The globe-trotting Afropunk festival touches down in its original Brooklyn home at the sweltering end of the summer, preceded by events in Paris and London and followed by more music in Atlanta and Johannesburg before the end of the year. The series, now a cultural cornerstone of the intersectional black experience, brings together artists from across the musical spectrum. New heroes like Kaytranada, Sampha, Willow Smith and SZA sit alongside familiar names like Dizzee Rascal, Macy Gray, and Gary Clark Jr in a lineup that challenges the idea of what “black music” is in 2017. With art installations and clothing markets, Afropunk offers a wholly novel and worthwhile perspective on the cultural role of a festival.

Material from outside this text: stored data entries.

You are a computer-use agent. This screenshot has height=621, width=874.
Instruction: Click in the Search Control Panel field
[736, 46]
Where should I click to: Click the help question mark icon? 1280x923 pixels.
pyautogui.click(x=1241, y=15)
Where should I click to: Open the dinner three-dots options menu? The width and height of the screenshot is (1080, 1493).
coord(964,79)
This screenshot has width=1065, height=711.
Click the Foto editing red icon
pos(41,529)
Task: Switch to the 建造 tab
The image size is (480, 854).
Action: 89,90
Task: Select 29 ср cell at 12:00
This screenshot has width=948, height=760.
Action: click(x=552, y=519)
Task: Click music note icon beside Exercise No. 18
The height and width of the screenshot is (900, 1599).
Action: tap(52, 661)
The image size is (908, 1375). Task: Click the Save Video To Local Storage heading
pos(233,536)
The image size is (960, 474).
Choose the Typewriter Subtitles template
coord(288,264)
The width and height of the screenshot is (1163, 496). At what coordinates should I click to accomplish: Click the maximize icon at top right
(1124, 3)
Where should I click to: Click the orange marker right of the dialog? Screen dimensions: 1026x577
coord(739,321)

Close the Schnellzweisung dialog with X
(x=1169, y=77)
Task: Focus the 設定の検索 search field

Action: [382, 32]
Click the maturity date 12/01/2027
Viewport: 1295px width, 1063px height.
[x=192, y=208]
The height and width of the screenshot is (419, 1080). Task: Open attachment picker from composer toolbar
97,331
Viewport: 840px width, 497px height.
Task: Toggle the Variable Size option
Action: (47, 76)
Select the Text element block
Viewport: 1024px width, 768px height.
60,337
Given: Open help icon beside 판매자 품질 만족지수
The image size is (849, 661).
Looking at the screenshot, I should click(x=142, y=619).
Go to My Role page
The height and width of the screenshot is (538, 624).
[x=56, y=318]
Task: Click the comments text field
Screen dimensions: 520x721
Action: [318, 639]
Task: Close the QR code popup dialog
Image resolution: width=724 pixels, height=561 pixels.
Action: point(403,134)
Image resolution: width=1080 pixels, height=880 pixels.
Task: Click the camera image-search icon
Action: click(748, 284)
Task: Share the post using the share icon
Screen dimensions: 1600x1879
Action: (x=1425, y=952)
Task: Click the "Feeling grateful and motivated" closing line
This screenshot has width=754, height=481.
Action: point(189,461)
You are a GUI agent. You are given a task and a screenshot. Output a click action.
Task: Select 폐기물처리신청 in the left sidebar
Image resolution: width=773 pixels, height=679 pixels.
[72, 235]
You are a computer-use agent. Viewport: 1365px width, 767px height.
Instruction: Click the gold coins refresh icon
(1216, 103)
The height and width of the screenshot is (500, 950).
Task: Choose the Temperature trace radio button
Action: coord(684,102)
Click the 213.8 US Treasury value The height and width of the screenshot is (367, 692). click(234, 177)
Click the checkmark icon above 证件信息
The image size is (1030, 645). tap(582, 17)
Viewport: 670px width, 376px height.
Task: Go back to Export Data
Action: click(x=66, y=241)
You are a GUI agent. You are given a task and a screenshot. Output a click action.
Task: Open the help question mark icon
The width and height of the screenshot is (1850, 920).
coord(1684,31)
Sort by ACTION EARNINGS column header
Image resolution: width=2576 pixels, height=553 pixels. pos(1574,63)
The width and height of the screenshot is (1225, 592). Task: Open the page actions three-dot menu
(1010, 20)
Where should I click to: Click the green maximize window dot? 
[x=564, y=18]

Commodore Barry park, Brooklyn, 26-27 August, afropunkfest.com

Oregon Eclipse, Ochoco National Forest

Oregon Eclipse, in the Ochoco national forest of the Pacific north-west, bills itself as a once-in-a-lifetime summit of alternative lifestyles and festival promotion outfits from around the world, all brought together under a full solar eclipse expected to take place during the festival. The lineup features the biggest names in the hippie fest circuit: Bassnectar, STS9, Shpongle and the String Cheese Incident. But there’s also a healthy dollop of tech-house from the likes of Justin Martin, Max Cooper and Oliver Koletzki, and just to a ensure the vibes are as weird as possible, the festival also acts as a major meet-up for the psytrance community.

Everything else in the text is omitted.